TASK 1 Flashcards
How would you define a random phenomenon?
We call phenomenon random if individual outcomes are uncertain but there in nonetheless a regular distribution of outcomes in a large number of repetitions. “Random” in statistics is not a synonym for “haphazard” but a description of a kind of order that emerges only in the long run.
What is a probabilistic experiment? Offer examples.
A probabilistic experiment is an occurrence such as the tossing of a coin, rolling of a die, etc. in which the complexity of the underlying system leads to an outcome that cannot be known ahead of time.
How would you define the sample space in a probabilistic experiment? Offer examples.
_sum of all possible outcomes in a probability experiment (S) _ Because some outcome must occur on every trial, the sum of the probabilities for all possible outcomes must be exactly 1 _EXAMPLE: Experiment Rolling a die once: Sample space S = {1, 2, 3, 4, 5, 6} OR Experiment Tossing a coin: Sample space S = {Heads, Tails}
What are elementary outcomes? Offer examples.

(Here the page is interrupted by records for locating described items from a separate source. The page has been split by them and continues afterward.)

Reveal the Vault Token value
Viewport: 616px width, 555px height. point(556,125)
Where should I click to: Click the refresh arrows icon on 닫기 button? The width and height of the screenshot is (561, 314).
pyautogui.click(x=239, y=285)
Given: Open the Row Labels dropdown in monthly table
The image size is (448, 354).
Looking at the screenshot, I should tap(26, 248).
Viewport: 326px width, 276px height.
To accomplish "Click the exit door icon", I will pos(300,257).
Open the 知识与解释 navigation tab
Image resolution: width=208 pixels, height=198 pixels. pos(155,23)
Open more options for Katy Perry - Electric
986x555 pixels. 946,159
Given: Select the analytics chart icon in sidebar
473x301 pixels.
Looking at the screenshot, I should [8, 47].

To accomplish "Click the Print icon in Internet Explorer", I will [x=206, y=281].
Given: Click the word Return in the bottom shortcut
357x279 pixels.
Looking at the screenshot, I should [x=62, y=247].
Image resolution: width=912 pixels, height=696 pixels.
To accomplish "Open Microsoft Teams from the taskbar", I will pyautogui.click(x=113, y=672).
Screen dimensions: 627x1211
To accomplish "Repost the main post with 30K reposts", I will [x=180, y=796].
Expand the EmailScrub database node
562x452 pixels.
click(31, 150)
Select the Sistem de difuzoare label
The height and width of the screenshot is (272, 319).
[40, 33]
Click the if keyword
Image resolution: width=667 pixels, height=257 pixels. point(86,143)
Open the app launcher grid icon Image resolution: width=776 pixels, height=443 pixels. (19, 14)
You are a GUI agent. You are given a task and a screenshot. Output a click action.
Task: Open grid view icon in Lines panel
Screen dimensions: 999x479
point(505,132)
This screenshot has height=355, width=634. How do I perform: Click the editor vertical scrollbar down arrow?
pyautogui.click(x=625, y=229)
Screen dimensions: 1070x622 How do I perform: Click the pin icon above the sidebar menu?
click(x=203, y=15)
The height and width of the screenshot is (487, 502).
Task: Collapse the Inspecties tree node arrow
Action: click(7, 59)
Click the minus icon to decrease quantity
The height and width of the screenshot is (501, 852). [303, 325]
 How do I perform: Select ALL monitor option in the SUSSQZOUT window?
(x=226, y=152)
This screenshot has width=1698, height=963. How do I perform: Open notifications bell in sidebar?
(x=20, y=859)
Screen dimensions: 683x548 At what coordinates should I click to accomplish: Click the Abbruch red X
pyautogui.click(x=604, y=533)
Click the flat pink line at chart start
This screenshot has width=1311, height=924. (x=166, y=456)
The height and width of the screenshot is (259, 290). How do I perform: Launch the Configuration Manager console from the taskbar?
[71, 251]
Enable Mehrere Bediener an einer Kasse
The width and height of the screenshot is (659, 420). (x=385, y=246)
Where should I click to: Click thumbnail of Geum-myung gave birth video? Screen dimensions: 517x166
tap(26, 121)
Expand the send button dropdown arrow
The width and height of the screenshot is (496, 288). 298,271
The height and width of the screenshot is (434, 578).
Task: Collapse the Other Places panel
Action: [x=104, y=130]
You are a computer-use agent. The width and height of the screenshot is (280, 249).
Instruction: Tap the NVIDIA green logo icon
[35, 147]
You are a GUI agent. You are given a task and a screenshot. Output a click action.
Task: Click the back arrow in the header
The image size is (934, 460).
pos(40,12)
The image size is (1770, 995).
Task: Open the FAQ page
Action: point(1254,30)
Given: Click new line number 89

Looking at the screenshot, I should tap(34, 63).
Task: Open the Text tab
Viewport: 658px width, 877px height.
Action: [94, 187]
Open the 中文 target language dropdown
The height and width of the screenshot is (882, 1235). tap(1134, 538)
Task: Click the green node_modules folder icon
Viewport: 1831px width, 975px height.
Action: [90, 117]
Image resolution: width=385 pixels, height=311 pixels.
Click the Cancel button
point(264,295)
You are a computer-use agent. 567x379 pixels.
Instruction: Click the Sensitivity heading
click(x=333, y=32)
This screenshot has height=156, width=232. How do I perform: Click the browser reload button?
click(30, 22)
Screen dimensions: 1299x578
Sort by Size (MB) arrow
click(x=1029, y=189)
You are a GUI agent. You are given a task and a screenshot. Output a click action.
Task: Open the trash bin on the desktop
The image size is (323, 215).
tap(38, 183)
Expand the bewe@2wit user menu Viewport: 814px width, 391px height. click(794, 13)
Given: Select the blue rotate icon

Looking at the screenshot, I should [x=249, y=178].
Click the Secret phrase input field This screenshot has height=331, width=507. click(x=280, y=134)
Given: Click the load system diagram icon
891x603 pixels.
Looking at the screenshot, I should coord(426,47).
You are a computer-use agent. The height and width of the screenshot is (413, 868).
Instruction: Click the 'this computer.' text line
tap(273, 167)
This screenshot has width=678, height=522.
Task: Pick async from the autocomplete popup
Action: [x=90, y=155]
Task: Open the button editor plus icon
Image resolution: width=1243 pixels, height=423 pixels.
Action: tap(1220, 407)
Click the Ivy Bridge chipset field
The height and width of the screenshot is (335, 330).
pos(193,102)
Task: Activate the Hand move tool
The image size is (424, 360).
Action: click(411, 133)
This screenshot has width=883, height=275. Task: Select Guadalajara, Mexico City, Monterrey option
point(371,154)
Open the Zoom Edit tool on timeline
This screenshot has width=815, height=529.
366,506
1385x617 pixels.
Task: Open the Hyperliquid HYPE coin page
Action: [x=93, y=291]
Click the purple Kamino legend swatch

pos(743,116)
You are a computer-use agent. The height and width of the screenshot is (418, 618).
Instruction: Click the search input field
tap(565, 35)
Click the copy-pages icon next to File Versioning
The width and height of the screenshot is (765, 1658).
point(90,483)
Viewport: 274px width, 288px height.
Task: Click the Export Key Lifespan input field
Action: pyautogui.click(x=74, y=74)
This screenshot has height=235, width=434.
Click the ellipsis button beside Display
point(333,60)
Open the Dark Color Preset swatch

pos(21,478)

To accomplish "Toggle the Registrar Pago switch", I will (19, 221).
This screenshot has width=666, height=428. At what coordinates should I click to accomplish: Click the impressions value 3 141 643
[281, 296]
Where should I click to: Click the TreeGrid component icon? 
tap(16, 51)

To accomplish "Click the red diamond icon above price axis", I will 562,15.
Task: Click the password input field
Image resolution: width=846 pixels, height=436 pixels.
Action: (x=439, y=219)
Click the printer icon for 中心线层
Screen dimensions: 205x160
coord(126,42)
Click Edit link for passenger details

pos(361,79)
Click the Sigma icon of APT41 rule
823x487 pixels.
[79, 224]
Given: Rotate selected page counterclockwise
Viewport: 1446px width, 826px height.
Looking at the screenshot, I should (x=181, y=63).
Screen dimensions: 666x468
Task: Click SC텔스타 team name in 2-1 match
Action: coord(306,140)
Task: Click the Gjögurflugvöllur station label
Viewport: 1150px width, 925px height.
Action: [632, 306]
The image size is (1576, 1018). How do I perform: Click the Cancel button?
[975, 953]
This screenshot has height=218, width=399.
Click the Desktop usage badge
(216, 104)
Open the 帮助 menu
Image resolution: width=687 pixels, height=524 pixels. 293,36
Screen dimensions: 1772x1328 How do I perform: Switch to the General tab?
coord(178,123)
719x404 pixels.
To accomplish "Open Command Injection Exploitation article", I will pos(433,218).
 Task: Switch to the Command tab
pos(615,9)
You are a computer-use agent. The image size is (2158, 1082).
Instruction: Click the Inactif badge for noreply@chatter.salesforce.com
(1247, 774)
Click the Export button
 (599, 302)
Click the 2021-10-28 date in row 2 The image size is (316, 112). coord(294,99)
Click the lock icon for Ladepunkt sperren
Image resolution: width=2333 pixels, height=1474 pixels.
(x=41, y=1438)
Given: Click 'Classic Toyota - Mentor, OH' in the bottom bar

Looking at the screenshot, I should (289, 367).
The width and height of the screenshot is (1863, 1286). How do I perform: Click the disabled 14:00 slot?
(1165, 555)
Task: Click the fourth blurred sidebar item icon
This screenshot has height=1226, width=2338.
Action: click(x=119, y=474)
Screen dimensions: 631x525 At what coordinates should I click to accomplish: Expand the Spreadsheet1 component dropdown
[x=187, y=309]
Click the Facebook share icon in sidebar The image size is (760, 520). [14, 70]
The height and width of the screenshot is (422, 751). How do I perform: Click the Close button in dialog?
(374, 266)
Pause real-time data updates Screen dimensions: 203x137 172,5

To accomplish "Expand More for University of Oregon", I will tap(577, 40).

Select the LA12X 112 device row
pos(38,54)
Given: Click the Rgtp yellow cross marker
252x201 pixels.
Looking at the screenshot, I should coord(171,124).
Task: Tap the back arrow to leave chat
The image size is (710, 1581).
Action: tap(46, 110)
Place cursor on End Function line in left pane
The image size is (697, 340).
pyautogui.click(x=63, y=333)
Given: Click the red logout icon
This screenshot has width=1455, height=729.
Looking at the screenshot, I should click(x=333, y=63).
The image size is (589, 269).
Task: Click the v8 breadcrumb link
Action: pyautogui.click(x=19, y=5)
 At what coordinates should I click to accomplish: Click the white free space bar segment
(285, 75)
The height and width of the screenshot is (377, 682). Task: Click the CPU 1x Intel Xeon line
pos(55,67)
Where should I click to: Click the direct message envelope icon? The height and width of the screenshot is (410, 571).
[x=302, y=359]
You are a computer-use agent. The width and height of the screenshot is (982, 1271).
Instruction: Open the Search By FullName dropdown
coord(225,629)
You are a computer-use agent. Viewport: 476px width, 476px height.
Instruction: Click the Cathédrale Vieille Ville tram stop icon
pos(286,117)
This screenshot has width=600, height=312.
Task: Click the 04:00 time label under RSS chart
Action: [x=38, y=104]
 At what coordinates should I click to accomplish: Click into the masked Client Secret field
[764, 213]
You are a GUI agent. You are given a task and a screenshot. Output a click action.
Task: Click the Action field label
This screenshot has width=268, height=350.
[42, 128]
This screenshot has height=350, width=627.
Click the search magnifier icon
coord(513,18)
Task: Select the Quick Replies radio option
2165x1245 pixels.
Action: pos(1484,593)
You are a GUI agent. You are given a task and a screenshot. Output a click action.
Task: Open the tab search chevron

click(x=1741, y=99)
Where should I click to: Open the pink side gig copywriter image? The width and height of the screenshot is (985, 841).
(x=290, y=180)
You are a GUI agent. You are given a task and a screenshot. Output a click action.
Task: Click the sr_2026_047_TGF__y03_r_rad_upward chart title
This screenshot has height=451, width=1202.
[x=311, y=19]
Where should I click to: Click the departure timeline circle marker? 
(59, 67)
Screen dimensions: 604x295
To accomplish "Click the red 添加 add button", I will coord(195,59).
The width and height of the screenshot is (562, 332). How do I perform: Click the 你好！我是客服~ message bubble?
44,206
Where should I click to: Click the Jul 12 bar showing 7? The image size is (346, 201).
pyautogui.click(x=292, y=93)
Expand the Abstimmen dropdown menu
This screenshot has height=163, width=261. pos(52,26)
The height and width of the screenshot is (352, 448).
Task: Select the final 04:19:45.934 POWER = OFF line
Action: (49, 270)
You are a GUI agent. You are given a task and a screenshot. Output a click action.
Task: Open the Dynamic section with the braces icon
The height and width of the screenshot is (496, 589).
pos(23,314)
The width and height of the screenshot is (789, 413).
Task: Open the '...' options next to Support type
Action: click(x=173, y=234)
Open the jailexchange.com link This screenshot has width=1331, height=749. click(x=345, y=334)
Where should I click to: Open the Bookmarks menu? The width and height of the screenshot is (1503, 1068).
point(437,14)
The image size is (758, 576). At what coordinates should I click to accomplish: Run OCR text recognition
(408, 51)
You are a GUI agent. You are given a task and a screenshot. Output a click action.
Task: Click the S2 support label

Each single element (outcome) (EO) ,a possible combination NB. Every elementary outcome is an event but NOT VICE VERSA
What is an event? Is there a difference between events and elementary outcomes?
Event = set of one or more EO’s for a random experiment = subset of sample space NB. Every elementary outcome is an event but NOT VICE VERSA
What are disjoint events? Offer examples of disjoint and non-disjoint events.
Two events (A and B) are disjoint If they have no EO’S in common (A and B) = 0 EXAMPLES _Tossing a coin and getting a heads and a tails at the same time is impossible. _You can’t take the bus and the car to work at the same time. _You can’t get a pay raise and a pay decrease at the same time
What is a probability model?
A mathematical description of a random phenomenon consisting of two parts: a sample space (S) and a way of assigning probabilities to events.
What is a probability, and which values can probabilities have?
The probability of any outcome of a random phenomenon is the proportion of times the outcome would occur in a very long series of repetitions. That is, probability is a long-term relative frequency. P = number of outcomes event A / total number of outcomes VALUES = 0 to 1
What is the complement rule?
The complement of any event A is the event that A does not occur, written as a^c . Complements are “opposites” (ex. “rain” or “not rain”) P (A^c) = 1 - P(A)
What is a uniform probability model?
a model in which every outcome has equal probability. P (A) = number of eo’s in A / number of eo’s in Event
How do you determine the probability of an event using a uniform probability model?
P (A) = number of eo’s in A / number of eo’s in Event It is a model in which every outcome has equal probability.
How are uniform probability models related to simple random sampling, or SRS?
ex. SRS of size n=3 students , (3 randomly chosen kids) each sample of size n=3 is EO and each EO has the same probability of occurring
What is the addition rule and when should it be applied?
General Addition Rule for UNIONS of two events For any two events A and B, P(A or B) = P(A) + P(B) – P(A and B) … for disjoint events is =P (A) + P (B)
What is the multiplication rule and when should it be applied?
The multiplication rule for independent events says that if A and B are independent, then P(A and B) = P(A) × P(B). Two events A and B are independent if P(B|A) = P(B) . Two events A and B are independent if knowing that one occurs does not change the probability that the other occurs. If A and B are independent, then P(A and B) = P(A) × P(B) No, disjoint events cannot be independent. If A and B are disjoint, then the fact that A occurs tells us that B cannot occur. If we know they are disjoint, then if event A happened, we know that event B did not happen, therefore, knowledge of event A affected our knowledge of event B, making them dependent events.
What form does the addition rule take on in the case of disjoint events?
If events A, B, and C are disjoint in the sense that no two have any outcomes in common, then P(one or more of A, B, C) = P(A) + P(B) + P(C).